* **Work required**: Go through the following data and transcribe exactly the stretch of lines from the one holding "Open table settings gear icon" to the one holding "Viewport: 1456px width, 821px height.", both included.

* **Supplied entries**:
--------------------------------------------------

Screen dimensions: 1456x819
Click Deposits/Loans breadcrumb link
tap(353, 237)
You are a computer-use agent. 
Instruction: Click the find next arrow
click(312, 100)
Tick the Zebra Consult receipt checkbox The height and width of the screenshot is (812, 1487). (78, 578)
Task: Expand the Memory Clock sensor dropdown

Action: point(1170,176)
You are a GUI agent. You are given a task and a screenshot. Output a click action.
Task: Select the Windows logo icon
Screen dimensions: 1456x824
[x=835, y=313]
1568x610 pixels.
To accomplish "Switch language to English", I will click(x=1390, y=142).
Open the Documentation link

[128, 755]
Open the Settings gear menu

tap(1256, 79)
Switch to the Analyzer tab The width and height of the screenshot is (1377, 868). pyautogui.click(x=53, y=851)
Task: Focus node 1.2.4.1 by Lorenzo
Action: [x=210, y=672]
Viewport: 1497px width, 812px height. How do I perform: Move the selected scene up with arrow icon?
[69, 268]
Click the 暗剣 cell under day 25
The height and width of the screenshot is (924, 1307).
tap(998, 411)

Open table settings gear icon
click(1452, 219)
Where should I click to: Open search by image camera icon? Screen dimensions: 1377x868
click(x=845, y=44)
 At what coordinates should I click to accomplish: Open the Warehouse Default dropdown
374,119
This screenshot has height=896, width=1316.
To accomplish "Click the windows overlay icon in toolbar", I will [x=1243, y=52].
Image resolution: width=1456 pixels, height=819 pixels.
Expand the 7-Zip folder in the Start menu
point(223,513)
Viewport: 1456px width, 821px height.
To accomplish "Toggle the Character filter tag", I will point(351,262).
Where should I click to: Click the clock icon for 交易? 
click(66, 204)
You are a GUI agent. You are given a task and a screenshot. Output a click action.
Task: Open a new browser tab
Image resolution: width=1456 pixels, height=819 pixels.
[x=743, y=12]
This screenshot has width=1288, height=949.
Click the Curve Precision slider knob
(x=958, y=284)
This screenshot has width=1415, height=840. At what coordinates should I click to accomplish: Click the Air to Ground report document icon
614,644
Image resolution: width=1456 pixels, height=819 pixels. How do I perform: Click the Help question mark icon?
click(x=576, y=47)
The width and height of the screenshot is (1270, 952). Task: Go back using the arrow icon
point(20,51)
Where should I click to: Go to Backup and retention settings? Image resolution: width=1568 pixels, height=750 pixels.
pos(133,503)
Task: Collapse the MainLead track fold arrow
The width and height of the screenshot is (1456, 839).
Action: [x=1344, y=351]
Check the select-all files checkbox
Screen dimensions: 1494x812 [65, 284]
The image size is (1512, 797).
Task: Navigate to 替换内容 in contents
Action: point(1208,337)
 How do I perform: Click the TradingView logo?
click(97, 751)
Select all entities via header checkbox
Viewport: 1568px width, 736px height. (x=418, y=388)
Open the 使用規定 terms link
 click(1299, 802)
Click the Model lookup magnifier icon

--------------------------------------------------

* **Exercise response**:
Open table settings gear icon
click(1452, 219)
Where should I click to: Open search by image camera icon? Screen dimensions: 1377x868
click(x=845, y=44)
 At what coordinates should I click to accomplish: Open the Warehouse Default dropdown
374,119
This screenshot has height=896, width=1316.
To accomplish "Click the windows overlay icon in toolbar", I will [x=1243, y=52].
Image resolution: width=1456 pixels, height=819 pixels.
Expand the 7-Zip folder in the Start menu
point(223,513)
Viewport: 1456px width, 821px height.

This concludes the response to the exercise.